GOAL OF THE EXERCISE:
Please put the records from the start through the line containing "This screenshot has", both included, into a two-column CSV with the headers input and output. Give one row per record, quote each field, replace any line breaks with spaces, and leave the pictures out.

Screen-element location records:
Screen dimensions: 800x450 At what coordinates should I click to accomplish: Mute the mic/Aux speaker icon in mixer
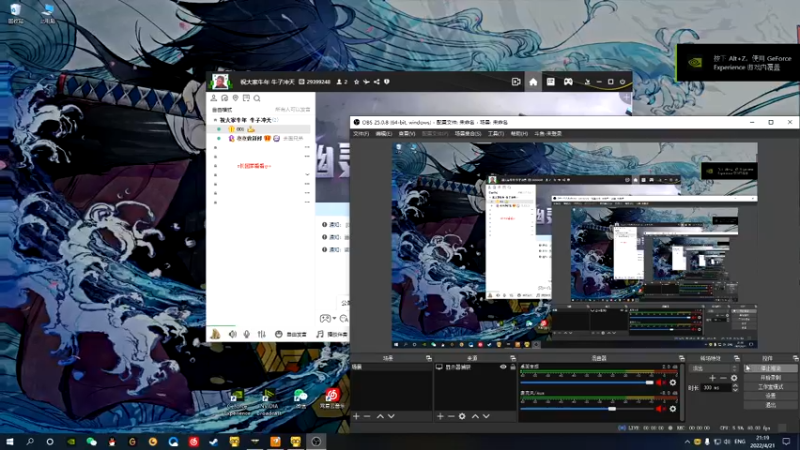[660, 408]
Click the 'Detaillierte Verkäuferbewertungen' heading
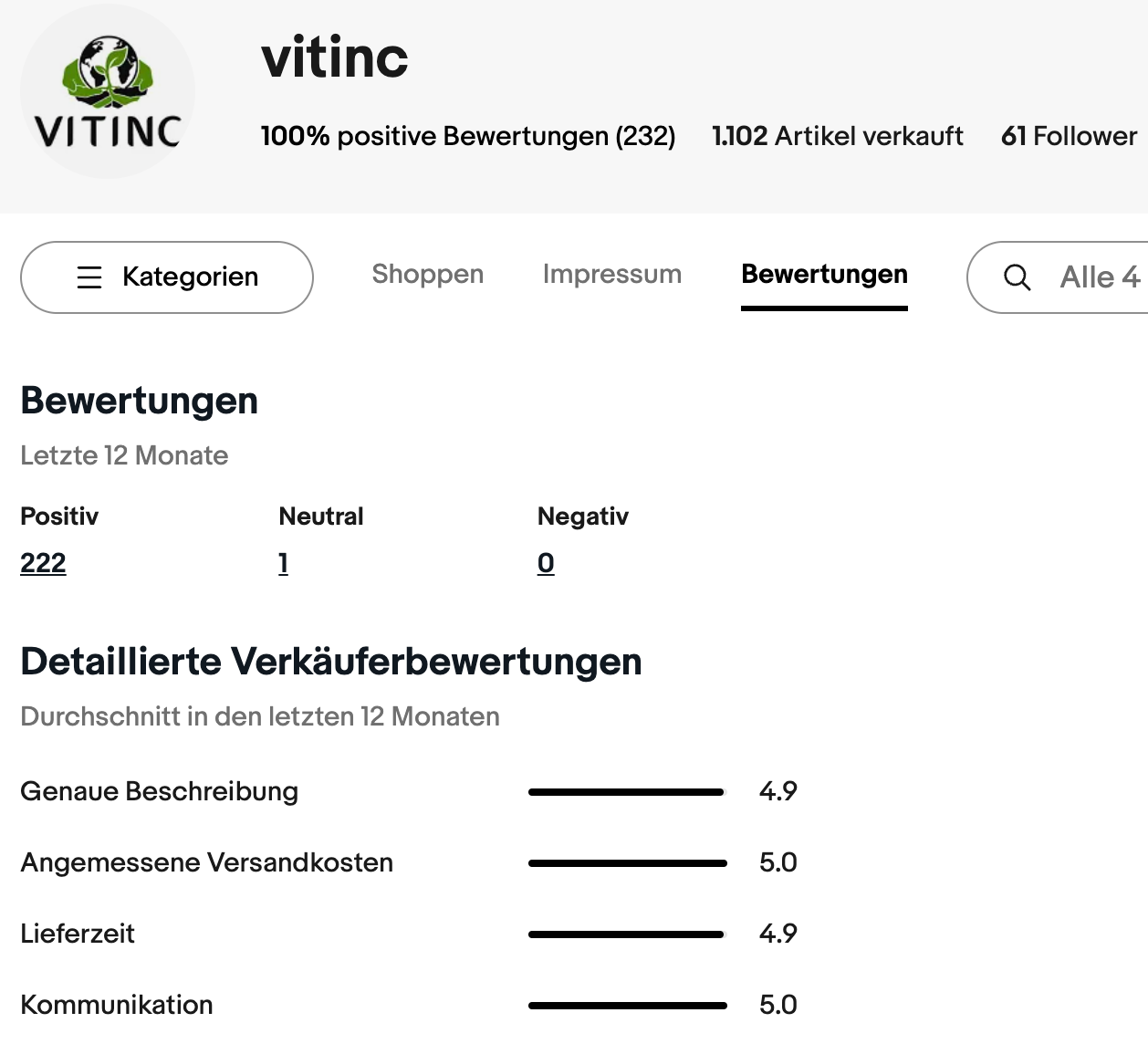This screenshot has width=1148, height=1044. click(x=330, y=662)
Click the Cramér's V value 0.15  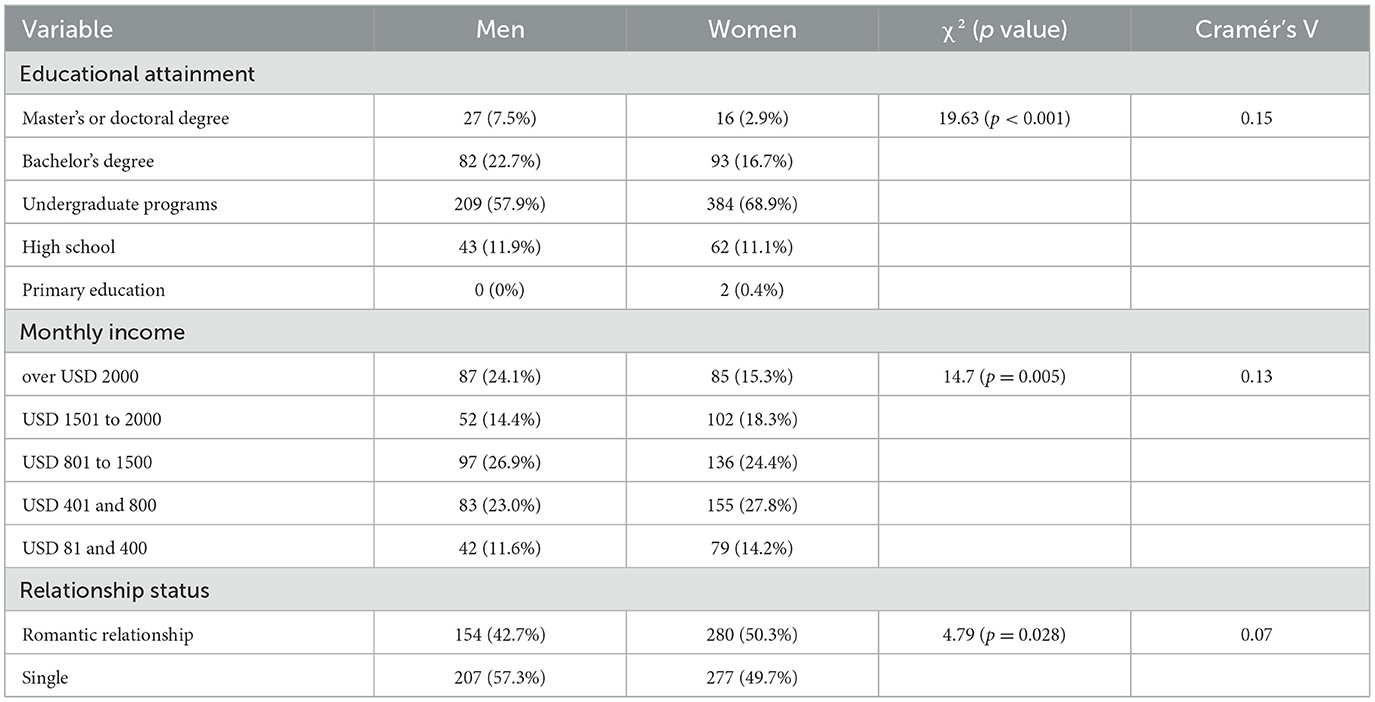click(x=1250, y=118)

TASK RESULT:
input,output
"Screen dimensions: 800x450 At what coordinates should I click to accomplish: Mute the mic/Aux speaker icon in mixer","[660, 408]"
"Click the 'Detaillierte Verkäuferbewertungen' heading","This screenshot has width=1148, height=1044. click(x=330, y=662)"